**Required work:** Exactly as written, transcribe the lines that run from the one containing "Where should I click to: Click" to the end of the records below.

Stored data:
↓

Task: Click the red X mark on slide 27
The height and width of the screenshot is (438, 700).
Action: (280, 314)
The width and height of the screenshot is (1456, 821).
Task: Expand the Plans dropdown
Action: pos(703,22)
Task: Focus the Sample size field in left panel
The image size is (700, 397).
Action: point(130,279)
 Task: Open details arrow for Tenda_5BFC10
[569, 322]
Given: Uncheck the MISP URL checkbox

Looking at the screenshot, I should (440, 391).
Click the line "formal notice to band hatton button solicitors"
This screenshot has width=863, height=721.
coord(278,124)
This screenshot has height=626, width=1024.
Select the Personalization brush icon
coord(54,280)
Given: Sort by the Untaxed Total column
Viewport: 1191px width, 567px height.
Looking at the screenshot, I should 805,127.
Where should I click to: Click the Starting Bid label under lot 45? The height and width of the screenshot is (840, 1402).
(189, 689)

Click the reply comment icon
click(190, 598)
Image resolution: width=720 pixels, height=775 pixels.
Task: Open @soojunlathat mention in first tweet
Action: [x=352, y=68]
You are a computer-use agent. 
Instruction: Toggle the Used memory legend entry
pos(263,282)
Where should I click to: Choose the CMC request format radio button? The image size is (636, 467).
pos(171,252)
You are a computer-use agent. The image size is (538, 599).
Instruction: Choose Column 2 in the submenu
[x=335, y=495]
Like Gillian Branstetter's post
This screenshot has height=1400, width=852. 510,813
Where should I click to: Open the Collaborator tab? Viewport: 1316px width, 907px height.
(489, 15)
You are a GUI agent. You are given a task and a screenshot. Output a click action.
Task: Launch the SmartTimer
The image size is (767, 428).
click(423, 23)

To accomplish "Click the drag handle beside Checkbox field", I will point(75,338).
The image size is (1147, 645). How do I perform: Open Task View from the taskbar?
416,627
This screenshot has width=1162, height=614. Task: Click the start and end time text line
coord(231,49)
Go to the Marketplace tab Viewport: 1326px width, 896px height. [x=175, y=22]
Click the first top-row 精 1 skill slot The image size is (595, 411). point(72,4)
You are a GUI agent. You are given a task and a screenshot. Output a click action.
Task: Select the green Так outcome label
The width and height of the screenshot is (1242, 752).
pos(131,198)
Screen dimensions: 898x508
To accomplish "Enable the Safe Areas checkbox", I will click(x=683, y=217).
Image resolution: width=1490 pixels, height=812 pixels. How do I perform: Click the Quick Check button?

↑

**Response box:**
Where should I click to: Click the Starting Bid label under lot 45? The height and width of the screenshot is (840, 1402).
(189, 689)

Click the reply comment icon
click(190, 598)
Image resolution: width=720 pixels, height=775 pixels.
Task: Open @soojunlathat mention in first tweet
Action: [x=352, y=68]
You are a computer-use agent. 
Instruction: Toggle the Used memory legend entry
pos(263,282)
Where should I click to: Choose the CMC request format radio button? The image size is (636, 467).
pos(171,252)
You are a computer-use agent. The image size is (538, 599).
Instruction: Choose Column 2 in the submenu
[x=335, y=495]
Like Gillian Branstetter's post
This screenshot has height=1400, width=852. 510,813
Where should I click to: Open the Collaborator tab? Viewport: 1316px width, 907px height.
(489, 15)
You are a GUI agent. You are given a task and a screenshot. Output a click action.
Task: Launch the SmartTimer
The image size is (767, 428).
click(423, 23)

To accomplish "Click the drag handle beside Checkbox field", I will point(75,338).
The image size is (1147, 645). How do I perform: Open Task View from the taskbar?
416,627
This screenshot has width=1162, height=614. Task: Click the start and end time text line
coord(231,49)
Go to the Marketplace tab Viewport: 1326px width, 896px height. [x=175, y=22]
Click the first top-row 精 1 skill slot The image size is (595, 411). point(72,4)
You are a GUI agent. You are given a task and a screenshot. Output a click action.
Task: Select the green Так outcome label
The width and height of the screenshot is (1242, 752).
pos(131,198)
Screen dimensions: 898x508
To accomplish "Enable the Safe Areas checkbox", I will click(x=683, y=217).
Image resolution: width=1490 pixels, height=812 pixels. How do I perform: Click the Quick Check button?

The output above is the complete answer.